TensorFlow models can also be deployed to [mobile](https://www.tensorflow.org/mobile/tflite/) and [embedded](https://aws.amazon.com/blogs/machine-learning/how-to-deploy-deep-learning-models-with-aws-lambda-and-tensorflow/) devices including iOS and Android mobile phones and Raspberry Pi computers. 
The R interface to TensorFlow includes a variety of tools designed to make exporting and serving TensorFlow models straightforward.

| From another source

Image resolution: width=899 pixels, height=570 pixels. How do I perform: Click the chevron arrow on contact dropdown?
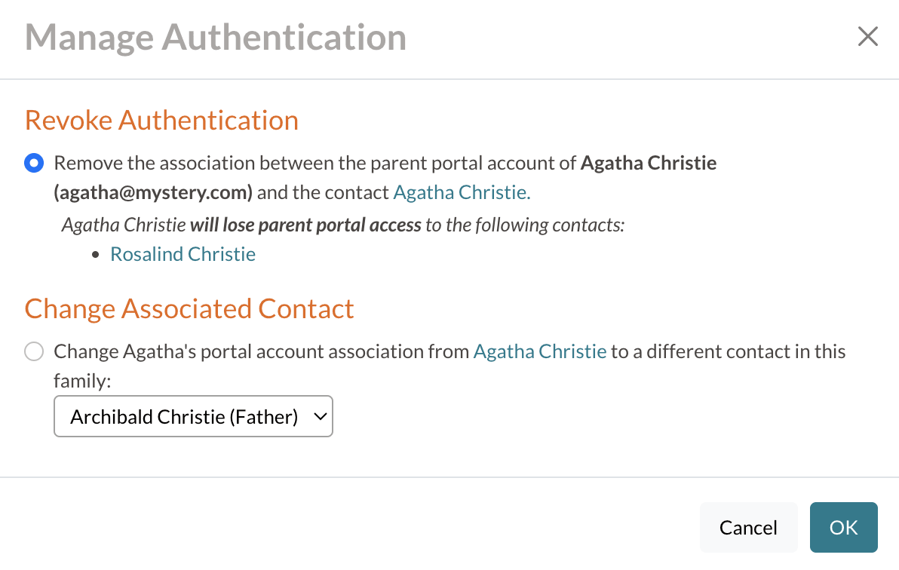click(x=320, y=416)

The basic process for deploying TensorFlow models from R is as follows:
- Train a model using the [keras](https://tensorflow.rstudio.com/keras/), [tfestimators](https://tensorflow.rstudio.com/tfestimators/), or [tensorflow](https://tensorflow.rstudio.com/tensorflow/) R packages.
- Call the `export_savedmodel()` function on your trained model to write it to disk as a TensorFlow SavedModel.
- Use the `serve_savedmodel()` function from the [tfdeploy](https://tensorflow.rstudio.com/tools/tfdeploy/) package to run a local test server that supports the same REST API as CloudML and RStudio Connect.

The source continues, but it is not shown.